**TASK**.
For this exercise, report every line of the material that includes "item".

**MATERIAL TO PROCESS**.

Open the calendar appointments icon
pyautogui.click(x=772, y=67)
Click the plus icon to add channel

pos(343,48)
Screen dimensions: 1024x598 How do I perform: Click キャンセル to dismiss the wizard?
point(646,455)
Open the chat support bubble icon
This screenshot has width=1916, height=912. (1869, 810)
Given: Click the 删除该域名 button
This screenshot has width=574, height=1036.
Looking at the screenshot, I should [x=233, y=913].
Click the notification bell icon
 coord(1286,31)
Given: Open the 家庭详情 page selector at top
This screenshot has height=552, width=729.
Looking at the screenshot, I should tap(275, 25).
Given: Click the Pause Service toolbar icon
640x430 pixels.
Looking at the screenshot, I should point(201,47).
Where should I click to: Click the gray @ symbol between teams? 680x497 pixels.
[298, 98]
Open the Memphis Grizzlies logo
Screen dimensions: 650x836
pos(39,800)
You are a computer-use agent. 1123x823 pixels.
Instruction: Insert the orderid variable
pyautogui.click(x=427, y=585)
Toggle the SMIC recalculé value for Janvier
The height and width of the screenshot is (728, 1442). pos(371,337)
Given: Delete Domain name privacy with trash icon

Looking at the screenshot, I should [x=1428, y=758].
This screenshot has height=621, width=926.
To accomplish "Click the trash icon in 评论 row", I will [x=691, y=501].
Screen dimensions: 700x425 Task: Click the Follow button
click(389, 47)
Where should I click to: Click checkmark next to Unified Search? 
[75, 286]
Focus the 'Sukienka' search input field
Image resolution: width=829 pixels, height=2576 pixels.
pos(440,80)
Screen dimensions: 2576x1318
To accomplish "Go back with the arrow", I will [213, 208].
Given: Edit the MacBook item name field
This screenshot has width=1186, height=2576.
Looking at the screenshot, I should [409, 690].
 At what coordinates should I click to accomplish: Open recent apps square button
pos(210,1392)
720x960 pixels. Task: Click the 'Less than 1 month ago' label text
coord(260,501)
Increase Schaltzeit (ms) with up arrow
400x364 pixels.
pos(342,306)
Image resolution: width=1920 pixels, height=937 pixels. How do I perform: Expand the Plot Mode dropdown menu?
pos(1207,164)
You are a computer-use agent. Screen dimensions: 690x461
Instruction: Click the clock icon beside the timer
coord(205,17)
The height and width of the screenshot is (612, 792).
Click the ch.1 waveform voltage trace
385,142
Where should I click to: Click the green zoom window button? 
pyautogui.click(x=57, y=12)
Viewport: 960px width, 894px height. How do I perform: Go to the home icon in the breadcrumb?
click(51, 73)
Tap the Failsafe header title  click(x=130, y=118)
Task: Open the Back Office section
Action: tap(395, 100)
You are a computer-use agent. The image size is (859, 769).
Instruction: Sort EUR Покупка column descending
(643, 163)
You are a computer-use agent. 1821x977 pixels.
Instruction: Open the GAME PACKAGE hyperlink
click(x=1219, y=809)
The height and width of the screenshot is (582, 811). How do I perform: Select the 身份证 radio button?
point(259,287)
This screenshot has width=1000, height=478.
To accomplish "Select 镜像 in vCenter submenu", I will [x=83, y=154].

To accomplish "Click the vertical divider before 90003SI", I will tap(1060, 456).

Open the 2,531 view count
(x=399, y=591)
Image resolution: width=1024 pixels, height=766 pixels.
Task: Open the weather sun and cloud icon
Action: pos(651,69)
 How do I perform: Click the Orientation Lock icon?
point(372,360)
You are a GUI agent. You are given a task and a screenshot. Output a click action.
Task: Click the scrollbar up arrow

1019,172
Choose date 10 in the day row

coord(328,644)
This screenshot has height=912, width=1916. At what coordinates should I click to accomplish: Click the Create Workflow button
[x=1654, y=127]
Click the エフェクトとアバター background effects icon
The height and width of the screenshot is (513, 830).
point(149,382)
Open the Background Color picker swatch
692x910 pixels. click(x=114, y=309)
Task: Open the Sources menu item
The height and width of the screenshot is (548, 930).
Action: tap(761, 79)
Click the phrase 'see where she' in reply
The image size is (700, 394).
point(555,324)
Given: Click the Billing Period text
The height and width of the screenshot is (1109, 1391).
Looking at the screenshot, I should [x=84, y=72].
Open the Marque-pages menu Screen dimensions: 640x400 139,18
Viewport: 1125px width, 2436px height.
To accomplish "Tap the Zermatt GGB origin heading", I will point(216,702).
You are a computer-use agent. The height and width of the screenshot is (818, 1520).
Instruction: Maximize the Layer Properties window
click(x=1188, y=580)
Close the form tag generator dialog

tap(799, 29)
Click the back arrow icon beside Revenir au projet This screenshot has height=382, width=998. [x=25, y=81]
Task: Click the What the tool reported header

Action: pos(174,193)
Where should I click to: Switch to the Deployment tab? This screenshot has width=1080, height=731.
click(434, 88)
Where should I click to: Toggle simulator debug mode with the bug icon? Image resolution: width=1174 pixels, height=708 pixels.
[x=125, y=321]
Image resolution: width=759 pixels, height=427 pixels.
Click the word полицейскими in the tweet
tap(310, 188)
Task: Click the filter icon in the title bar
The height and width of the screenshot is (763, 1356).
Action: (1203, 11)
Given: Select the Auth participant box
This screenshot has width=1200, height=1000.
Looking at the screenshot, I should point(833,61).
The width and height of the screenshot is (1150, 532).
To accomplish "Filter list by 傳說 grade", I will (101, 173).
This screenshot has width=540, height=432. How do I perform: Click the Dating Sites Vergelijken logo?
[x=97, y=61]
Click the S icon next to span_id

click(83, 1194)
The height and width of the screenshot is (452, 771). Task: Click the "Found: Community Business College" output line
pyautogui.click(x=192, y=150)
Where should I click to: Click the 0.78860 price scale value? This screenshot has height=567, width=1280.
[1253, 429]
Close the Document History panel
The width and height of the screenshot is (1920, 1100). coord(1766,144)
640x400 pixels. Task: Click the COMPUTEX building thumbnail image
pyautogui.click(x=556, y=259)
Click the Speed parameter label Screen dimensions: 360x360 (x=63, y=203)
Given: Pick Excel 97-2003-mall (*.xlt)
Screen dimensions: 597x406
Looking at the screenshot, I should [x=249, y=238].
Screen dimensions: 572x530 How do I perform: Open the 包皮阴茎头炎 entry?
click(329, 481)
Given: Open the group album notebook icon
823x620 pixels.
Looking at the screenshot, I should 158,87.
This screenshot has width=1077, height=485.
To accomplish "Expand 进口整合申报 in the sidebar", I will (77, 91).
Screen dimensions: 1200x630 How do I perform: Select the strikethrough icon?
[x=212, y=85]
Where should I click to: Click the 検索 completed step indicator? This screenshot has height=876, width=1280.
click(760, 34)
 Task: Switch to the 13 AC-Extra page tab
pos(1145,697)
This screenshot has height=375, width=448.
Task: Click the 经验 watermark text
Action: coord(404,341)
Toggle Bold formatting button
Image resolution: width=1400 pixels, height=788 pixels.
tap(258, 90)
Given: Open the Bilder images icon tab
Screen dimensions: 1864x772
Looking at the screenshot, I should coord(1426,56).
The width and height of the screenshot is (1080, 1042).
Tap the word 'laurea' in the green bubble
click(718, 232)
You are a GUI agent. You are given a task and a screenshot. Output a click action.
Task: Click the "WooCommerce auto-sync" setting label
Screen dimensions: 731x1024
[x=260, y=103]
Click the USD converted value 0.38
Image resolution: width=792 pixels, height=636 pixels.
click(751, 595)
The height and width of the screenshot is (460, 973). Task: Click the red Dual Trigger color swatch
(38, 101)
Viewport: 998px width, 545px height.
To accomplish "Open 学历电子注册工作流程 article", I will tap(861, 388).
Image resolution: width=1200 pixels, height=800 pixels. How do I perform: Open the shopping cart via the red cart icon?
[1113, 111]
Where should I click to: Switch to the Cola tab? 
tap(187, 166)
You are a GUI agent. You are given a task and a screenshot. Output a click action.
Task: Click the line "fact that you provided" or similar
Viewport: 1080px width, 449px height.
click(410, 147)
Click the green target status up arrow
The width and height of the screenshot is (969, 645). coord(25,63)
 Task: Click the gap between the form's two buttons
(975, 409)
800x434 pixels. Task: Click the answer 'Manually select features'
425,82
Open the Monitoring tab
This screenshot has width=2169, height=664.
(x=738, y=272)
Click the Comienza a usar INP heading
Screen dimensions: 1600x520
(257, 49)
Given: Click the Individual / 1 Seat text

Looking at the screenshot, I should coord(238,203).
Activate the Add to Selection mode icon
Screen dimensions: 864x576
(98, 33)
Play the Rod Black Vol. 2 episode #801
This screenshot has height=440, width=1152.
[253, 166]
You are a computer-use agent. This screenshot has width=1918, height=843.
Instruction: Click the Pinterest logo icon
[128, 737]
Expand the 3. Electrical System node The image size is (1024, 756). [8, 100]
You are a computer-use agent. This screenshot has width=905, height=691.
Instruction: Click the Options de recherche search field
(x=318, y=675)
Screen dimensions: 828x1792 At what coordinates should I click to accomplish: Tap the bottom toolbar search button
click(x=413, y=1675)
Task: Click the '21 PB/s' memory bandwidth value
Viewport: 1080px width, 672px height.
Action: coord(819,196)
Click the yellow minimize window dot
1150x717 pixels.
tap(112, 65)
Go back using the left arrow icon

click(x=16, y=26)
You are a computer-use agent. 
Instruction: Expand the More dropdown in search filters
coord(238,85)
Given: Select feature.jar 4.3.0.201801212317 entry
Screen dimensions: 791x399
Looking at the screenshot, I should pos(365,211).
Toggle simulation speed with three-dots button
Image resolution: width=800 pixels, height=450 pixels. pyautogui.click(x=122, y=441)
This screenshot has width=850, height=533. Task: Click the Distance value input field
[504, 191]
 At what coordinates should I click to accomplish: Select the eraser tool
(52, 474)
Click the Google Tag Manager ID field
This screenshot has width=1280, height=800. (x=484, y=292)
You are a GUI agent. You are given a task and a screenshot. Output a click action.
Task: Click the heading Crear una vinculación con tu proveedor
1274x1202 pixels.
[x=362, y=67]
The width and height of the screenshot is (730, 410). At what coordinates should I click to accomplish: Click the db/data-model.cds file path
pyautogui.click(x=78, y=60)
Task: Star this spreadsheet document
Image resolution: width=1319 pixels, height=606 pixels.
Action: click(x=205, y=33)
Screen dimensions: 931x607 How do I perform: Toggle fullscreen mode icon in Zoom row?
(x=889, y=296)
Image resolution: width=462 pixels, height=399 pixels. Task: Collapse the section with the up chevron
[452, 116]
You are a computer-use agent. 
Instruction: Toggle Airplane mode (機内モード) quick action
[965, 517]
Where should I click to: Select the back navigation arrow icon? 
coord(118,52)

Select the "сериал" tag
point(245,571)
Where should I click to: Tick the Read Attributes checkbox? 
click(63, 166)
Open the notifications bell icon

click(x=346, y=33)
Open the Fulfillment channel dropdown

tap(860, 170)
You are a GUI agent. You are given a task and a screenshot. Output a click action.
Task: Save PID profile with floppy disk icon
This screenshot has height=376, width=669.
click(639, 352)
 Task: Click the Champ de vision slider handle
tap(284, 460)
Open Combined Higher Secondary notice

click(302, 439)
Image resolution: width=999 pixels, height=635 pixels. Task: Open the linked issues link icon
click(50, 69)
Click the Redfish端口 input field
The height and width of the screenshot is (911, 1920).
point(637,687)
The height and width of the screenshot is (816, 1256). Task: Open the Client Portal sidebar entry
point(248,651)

**TASK RESULT**.
Given: Edit the MacBook item name field
Task: Open the Sources menu item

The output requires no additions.